A concert of this kind shakes things up, Smith adds.  “We always want to be defining ourselves – that keeps it interesting.  We always want to be growing, as artists and as an organization, artistically speaking.  Bringing in outside choreographers extends our reach in all those ways.”
The content of the second repertory concert, Mar. 21-22 (three shows), is also still in the works, but Smith plans to resurrect his airy little set of Balanchine-y dances to Bach’s French Suite #3, which premiered on Madison Ballet’s “Pure Ballet” repertory program in the spring of 2008.  He’ll also choreograph at least one brand-new work, probably something contemporary and upbeat, with which to close the show, and the season.  It’s a format he’s had terrific success with in the past; in “Street,” the finale for the 2013 repertory show, he mixed neoclassical ballet and hip-hop, creating a seamless and spunky new vocabulary that, in the end, was thoroughly balletic.  To cap the 2013-14 season Smith says he’s thinking about using a compilation of ‘60s tunes, which, to my Boomer brain, is the best dance music ever. 
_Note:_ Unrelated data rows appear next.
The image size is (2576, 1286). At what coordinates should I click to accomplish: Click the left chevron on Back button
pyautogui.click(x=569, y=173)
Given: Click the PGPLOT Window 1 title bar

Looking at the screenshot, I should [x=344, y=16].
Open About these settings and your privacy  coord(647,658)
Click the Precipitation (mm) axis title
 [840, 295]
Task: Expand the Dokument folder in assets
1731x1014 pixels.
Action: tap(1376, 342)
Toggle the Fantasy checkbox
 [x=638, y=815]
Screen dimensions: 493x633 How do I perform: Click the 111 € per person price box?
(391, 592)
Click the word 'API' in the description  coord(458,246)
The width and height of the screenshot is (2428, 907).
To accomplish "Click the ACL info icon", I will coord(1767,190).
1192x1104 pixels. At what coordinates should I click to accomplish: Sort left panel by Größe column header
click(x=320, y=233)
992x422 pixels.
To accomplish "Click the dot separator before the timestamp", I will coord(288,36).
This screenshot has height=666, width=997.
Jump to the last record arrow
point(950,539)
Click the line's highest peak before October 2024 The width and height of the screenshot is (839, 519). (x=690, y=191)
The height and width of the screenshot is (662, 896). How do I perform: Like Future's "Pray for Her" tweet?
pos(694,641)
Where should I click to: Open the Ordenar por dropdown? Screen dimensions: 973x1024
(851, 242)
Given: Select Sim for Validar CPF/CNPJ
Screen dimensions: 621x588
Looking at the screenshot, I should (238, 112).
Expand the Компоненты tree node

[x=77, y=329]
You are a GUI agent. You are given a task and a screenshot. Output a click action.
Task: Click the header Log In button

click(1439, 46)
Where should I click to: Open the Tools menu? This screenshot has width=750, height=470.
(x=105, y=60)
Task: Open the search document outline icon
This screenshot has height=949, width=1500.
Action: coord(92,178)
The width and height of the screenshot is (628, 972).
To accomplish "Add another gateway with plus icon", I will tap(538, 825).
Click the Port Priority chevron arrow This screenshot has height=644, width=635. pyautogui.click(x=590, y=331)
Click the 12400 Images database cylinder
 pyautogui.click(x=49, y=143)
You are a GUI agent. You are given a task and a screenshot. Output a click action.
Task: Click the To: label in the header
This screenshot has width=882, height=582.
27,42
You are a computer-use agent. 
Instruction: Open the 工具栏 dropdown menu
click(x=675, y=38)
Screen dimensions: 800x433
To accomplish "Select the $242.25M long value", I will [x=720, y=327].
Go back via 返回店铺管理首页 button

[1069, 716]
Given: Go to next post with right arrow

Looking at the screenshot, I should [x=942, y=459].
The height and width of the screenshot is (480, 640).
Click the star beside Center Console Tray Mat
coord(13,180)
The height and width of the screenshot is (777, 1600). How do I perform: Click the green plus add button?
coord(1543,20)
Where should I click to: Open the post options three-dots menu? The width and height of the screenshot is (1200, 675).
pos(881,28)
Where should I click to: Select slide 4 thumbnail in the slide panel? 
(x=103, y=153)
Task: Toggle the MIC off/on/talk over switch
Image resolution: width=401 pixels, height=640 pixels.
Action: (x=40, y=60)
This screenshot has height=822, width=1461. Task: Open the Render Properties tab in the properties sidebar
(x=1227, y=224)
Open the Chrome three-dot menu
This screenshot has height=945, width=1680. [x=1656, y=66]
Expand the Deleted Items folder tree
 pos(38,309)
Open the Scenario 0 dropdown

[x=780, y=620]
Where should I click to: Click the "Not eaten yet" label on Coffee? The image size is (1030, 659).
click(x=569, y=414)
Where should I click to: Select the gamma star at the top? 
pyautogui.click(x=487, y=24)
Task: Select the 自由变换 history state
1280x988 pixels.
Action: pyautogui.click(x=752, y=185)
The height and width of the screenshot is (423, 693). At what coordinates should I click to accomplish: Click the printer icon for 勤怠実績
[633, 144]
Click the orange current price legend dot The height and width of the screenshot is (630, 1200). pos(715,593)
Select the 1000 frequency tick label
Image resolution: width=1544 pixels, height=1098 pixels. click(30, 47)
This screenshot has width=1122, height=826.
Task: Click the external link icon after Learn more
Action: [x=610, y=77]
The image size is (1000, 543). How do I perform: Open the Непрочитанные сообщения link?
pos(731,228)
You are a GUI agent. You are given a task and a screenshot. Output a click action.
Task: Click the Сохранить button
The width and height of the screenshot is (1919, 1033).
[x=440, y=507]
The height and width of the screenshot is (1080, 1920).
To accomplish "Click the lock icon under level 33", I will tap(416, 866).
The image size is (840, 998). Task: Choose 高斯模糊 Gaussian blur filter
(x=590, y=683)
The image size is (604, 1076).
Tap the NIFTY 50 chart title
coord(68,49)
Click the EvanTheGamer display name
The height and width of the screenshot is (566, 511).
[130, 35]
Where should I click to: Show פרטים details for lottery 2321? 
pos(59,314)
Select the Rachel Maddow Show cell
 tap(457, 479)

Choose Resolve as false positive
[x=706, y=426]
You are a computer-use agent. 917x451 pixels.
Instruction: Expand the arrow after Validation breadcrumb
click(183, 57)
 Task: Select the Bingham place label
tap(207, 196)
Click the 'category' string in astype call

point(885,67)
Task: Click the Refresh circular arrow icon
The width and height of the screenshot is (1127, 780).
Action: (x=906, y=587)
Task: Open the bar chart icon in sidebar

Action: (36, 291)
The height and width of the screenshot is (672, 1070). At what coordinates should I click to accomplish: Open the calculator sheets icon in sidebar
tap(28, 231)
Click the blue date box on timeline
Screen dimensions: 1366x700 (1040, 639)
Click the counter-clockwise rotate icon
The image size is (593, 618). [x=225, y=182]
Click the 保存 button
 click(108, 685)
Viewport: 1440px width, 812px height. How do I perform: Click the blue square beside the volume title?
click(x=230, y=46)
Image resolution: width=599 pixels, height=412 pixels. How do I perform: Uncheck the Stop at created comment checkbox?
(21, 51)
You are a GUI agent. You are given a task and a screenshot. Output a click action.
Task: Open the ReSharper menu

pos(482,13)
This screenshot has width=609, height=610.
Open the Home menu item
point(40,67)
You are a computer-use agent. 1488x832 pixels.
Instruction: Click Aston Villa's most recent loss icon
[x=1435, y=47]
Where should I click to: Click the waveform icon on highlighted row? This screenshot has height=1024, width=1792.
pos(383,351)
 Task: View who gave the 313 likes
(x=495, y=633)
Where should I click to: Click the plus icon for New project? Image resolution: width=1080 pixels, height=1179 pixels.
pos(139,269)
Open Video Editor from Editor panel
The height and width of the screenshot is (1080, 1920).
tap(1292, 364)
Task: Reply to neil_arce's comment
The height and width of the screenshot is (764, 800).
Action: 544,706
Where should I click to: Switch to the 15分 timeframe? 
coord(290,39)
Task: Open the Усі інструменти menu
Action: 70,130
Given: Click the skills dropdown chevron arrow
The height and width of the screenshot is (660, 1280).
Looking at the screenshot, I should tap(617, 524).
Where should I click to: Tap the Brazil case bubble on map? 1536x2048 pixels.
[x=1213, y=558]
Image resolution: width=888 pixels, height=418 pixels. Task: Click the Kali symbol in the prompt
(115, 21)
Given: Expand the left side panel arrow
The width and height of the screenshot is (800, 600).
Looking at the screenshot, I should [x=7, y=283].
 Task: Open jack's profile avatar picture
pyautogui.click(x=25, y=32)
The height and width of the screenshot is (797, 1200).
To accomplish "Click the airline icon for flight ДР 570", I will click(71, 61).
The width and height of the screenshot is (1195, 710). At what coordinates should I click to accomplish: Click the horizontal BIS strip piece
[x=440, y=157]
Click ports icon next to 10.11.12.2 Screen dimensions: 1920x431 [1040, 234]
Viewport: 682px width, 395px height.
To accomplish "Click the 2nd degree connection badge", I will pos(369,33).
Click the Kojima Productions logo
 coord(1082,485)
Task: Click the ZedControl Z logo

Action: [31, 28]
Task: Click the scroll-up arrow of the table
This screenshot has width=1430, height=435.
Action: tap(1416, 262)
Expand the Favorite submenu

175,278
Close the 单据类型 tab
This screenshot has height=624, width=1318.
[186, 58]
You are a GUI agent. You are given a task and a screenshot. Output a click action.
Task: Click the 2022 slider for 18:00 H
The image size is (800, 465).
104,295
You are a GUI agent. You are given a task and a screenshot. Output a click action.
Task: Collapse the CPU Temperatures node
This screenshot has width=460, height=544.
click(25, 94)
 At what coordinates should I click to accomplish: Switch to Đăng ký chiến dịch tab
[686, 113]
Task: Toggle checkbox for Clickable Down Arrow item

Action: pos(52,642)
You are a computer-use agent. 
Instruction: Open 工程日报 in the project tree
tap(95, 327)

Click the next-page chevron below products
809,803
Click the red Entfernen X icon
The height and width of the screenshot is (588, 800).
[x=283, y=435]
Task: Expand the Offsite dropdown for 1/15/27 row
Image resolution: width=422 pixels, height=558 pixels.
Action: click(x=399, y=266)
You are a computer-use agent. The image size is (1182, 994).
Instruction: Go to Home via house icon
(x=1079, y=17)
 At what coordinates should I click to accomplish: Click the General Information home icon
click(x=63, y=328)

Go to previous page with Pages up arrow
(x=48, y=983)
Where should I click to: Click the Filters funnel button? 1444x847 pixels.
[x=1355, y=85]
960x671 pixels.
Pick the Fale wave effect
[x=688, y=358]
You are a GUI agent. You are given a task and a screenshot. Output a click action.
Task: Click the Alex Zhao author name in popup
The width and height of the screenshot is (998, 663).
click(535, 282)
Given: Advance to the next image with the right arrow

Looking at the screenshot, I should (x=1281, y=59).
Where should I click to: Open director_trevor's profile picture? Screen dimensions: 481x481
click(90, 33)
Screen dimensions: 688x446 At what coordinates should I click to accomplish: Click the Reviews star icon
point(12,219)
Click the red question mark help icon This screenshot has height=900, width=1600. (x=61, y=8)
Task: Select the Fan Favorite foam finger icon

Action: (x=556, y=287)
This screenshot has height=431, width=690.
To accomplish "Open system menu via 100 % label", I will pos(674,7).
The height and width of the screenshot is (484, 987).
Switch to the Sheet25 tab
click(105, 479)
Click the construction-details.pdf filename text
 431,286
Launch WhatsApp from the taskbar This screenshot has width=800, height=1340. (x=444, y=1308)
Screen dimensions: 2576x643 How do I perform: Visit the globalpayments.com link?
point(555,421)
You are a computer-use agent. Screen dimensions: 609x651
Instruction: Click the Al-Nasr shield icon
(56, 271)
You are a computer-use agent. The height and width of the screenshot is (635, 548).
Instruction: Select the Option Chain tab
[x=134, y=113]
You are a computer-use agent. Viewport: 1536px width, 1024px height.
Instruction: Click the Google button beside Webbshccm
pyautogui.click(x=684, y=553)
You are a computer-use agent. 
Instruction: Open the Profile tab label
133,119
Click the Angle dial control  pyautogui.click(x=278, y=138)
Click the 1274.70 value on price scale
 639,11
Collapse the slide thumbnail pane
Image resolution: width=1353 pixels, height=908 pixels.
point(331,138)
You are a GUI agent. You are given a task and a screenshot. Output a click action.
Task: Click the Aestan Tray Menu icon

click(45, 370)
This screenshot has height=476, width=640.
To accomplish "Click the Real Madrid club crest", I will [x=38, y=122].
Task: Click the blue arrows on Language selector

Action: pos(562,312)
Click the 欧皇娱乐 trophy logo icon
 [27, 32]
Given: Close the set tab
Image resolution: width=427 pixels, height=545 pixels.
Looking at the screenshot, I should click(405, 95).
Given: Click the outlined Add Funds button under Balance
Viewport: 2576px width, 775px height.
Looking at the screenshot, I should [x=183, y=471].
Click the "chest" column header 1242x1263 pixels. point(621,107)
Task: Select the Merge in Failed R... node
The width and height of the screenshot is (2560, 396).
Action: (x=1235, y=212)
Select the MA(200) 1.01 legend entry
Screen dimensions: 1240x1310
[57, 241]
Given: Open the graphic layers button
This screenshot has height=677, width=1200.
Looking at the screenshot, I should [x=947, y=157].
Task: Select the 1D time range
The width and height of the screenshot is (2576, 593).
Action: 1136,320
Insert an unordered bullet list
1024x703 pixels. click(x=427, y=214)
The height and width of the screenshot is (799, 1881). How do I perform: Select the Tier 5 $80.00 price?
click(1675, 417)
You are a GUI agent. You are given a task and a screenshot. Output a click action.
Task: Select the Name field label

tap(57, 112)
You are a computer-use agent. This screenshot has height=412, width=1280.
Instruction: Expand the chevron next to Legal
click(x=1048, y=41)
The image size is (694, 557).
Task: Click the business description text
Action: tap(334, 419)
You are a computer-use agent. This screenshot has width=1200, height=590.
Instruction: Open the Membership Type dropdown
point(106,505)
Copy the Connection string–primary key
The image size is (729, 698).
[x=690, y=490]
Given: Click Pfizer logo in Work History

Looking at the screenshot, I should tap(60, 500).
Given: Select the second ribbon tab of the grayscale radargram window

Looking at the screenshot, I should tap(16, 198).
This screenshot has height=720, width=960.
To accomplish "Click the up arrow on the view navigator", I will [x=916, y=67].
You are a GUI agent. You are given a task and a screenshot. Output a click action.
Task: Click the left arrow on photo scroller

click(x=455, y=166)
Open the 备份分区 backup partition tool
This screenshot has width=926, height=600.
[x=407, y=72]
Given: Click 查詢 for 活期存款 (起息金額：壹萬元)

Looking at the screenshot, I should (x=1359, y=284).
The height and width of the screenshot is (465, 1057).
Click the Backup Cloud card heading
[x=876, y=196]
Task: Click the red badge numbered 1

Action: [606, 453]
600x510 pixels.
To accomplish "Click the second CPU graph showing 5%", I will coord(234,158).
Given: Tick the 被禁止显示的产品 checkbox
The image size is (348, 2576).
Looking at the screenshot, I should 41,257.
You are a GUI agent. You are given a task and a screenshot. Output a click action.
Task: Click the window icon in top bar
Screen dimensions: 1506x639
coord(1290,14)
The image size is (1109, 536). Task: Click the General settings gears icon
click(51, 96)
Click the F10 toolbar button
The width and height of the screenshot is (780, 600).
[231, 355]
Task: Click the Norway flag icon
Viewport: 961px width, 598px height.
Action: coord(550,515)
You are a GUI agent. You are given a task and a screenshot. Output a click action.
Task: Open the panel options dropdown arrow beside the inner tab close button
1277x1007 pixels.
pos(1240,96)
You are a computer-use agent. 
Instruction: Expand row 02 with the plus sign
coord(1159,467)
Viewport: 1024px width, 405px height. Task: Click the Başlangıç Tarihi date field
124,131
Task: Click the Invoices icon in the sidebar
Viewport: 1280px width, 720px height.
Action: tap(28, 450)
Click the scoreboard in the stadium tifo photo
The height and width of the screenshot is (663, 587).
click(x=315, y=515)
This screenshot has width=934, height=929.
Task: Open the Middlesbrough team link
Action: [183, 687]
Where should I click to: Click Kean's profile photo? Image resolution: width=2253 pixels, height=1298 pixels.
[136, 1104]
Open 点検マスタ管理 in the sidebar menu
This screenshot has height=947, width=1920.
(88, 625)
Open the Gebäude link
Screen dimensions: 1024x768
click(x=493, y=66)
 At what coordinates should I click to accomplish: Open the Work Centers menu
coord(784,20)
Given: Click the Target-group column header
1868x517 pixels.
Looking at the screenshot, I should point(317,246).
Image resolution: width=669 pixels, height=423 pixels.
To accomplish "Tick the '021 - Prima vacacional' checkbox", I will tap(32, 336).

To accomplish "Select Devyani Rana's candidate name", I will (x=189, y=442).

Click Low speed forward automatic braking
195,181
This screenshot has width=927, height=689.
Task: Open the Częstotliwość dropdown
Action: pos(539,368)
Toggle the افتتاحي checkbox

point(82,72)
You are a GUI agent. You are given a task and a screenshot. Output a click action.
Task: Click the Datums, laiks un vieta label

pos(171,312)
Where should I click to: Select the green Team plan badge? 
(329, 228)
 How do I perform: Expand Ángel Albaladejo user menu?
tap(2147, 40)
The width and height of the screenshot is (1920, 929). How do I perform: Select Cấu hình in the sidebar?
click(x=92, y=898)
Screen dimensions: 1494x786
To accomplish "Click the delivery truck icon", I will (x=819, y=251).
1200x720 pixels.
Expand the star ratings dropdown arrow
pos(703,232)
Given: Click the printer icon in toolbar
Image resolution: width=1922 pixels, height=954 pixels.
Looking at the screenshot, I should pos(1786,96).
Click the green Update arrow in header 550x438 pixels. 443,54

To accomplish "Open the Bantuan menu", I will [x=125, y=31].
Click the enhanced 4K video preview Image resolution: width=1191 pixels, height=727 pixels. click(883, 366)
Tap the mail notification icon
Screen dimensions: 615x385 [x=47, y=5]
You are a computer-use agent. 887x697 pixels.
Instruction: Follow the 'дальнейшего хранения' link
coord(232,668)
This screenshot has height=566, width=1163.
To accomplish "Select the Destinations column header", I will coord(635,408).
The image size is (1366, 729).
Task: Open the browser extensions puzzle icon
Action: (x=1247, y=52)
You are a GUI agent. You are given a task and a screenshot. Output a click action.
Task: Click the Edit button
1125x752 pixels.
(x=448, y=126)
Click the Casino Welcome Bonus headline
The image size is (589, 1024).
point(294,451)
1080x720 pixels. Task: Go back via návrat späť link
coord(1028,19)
The kicker for this concert, though, will be the addition of a second Balanchine work to Madison Ballet’s repertory – Who Cares?, an urban, Jazz Age, nightlife ballet that the Master choreographed to seventeen Gershwin songs in 1970.  What we’ll see is the shorter “concert version,” a set of seven dances that omits the ensemble pieces and includes only the principal variations and pas de deux. 
Doing Who Cares? is momentous for Smith, who danced in this ballet many times over the course of his stage career.  “It was one of the best times I ever had onstage, dancing to Gershwin,” he says. 
Having watched Smith work over the years, it’s obvious that dancing Who Cares? also is part of what formed him as a choreographer.  The sexy, nightlife language, cast in Balanchine’s neoclassical style, is an aesthetic Smith’s returned to over and over, in works like “Night Dances,” made for Overture’s 2004 gala opening, and “Expressions” – a suite set to tunes from Madison chanteuse Jan Wheaton’s eponymous 2005 album, which premiered in Madison Ballet’s 2011 "Evening of Romance" repertory concert at Overture’s Capitol Theater.  
“My company's going to love dancing this ballet,” Smith says of Who Cares?.  He’s going to love staging it, too, and you just can’t go wrong with all that l-o-v-e.  Madison Ballet’s second repertory concert next spring should be a fine finale to a highly rewarding season.